There was two inches of snow remaining on the ground when we got up this Sunday – perfect for skiing and sledding on the golf course. Not that I am a fan of golf courses, but hey, if it’s there, turn it into an opportunity and go take advantage of it. We live less than a mile from the Enger Golf Course, and with great views of Enger Tower and Spirit Mountain to the south from the course, this artificial natural environment offers two benefits: open views and no obstructions for skiing and sledding.


The view from the highest point on the course with Spirit Mountain in the background.

Of course, it will never be as magical as skiing through an enchanted forest in full snow cover, but there was no question that we all had a glorious time getting the gears rolling, testing our sled and our skis, getting back into a winter frame of mind. The wide open landscape was perfect for getting old rhythms back, and just opening our minds.


If felt like we had the whole city below us.

Skiing for five and seven year-olds is all about having fun, and I can say we accomplished this too.


We haven’t had this sensation since last April.

The little skiers made it all the way down the course and back, coming uphill the whole way back. They haven’t missed a beat since last winter.


Getting those ski rhythms back.

Now that our first ski of the season is in the books, we can start dreaming about bigger snowfalls, groomed tracks, and wild encounters with nature far outside of Duluth. For now, optimism is running high.


Day Tripping to Giants Ridge

One of our many Chester Bowl season pass holder perks is a free day of skiing at Giants Ridge in Biwabik, MN. This ski area is located on the Iron Range, about 70 miles north of Duluth, and provides a totally different feel than skiing alongside Lake Superior. The mountain, and the locals, just feel a little more rugged than your typical north shore clientele. Not that I can tell who is a miner and who isn’t, but there is definitely a different feeling up on the Range, wherever or whatever it comes from.

The point is, taking a day trip to Giants Ridge is like going to a different planet (on a Minnesota scale), and it feels refreshing and unique. Furthermore, we got the perfect day for it. Sunny and beautiful, with even a couple of inches of fresh snow to ski on.

It took us a while to get started in the morning, since I was coming off a 13-hour workday (on a Saturday), and there was fresh snow to be shoveled in the morning.


Vanessa likes to accompany me outside when I shovel.

Finally, we got on the road, and it was a beautiful drive up Route 4, the Vermillion Trail, past Island Lake and Boulder Lake, and straight north to Biwabik. The whole route goes through big forests, with hardly any houses on the way.

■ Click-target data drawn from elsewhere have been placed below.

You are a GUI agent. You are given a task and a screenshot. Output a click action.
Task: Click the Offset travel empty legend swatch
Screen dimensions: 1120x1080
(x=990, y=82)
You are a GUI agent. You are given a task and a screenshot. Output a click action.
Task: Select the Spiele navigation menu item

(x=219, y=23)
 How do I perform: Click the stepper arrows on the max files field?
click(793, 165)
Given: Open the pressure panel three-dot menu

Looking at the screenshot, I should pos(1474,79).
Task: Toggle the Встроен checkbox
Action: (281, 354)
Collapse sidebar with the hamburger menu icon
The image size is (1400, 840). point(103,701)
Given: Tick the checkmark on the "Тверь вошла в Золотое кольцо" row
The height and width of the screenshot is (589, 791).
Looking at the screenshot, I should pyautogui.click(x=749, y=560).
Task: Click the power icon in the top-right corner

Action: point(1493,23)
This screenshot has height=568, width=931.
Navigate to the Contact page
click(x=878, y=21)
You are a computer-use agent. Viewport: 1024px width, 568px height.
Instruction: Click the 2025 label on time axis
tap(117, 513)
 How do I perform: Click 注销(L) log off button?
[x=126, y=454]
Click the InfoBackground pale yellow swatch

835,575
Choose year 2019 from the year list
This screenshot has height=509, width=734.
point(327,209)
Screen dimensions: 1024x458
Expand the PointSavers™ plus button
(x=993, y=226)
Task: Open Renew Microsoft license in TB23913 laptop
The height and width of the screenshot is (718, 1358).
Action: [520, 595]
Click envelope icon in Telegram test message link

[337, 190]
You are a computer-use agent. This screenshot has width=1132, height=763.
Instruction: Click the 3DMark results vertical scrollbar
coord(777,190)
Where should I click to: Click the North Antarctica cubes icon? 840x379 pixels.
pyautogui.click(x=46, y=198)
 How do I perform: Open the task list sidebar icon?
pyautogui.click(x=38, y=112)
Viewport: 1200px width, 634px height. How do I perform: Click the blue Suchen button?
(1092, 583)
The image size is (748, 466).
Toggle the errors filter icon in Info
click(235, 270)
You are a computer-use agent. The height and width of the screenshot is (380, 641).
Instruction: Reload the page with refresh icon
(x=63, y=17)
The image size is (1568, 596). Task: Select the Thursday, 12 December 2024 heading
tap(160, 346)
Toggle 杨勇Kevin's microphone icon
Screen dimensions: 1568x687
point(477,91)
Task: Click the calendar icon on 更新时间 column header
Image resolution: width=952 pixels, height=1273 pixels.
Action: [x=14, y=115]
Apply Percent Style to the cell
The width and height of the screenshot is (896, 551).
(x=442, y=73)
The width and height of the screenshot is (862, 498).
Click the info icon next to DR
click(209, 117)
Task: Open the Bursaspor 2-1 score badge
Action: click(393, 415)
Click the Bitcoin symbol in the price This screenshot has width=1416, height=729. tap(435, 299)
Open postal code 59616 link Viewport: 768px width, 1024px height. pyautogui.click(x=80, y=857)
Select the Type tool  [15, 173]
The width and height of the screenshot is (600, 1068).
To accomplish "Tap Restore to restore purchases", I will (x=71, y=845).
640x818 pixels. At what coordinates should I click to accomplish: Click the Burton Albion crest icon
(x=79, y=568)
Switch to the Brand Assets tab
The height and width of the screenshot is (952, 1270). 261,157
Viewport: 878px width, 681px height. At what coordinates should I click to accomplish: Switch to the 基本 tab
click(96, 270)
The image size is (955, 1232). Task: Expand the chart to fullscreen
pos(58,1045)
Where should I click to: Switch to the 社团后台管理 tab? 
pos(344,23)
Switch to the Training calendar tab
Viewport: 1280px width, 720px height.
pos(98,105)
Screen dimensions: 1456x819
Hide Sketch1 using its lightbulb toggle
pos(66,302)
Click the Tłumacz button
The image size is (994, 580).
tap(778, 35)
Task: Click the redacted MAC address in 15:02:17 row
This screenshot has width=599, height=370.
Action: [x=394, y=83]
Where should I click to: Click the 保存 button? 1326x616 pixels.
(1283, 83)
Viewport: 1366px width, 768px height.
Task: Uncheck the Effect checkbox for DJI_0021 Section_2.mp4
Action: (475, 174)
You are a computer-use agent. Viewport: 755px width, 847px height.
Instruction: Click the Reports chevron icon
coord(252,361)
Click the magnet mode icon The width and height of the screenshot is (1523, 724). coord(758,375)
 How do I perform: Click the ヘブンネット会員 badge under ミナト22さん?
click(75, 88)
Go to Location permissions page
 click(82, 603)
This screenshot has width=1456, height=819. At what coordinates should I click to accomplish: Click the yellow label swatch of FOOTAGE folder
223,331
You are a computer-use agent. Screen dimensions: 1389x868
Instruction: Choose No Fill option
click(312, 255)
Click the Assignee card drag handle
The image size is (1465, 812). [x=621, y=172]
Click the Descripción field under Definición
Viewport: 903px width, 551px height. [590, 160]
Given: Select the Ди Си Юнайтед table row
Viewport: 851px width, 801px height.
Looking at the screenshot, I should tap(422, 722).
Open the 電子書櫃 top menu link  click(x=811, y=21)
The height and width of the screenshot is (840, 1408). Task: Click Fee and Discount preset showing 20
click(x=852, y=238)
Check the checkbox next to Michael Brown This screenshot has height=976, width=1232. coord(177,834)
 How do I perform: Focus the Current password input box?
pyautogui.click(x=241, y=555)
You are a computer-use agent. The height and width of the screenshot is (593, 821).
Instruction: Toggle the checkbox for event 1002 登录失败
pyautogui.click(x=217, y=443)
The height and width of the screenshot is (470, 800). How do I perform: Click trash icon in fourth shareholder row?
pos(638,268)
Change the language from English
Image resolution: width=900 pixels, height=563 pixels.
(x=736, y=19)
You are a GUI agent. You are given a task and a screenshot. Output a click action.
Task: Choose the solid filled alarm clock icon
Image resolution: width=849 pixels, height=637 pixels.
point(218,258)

When we got to Giants Ridge we had no problem parking, getting our free lift tickets, and then finding a table in the beautiful, brand new chalet for a picnic lunch. It felt like luck was on our side. Then we went out to test the fresh snow.


Inna and Vanessa riding the Sarajevo Chairlift with the beautiful new chalet in the background.

It was a bluebird day for skiing, cold enough to feel like winter, but sunny enough to feel like spring. We spent a good three hours on the slopes.


Bluebird day.

The skiing was slow in the fresh, ungroomed snow, but we tried many different runs, and eventually found a favorite run, called Placid. We skied hard! I was impressed, as always, with the girls’ stamina. They kept right on skiing all afternoon.


Happy skier.

It was fun and easy to come back into the chalet for a snack (more of Inna’s homemade hummus) when we needed one. And then we went right back out for a little more skiing.


Some photo art.

Finally we wrapped it up, but not because we had to leave… Rather, so that we could trade our downhill skis for our cross-country ones.


Getting ready for our last run down the mountain.

We didn’t ski for long on our skinny skies, as it got dark, and we were all tired, but the potential is great for more family cross-country skiing when we’re not wiped out from all the downhill fun.

Just taking a day like this is so good for the soul. Mini-vacations can provide lots of new experiences without the stress of travel. I want to keep going and going, exploring everything we can within a day’s drive of Duluth. There’s still plenty more out there to see and do.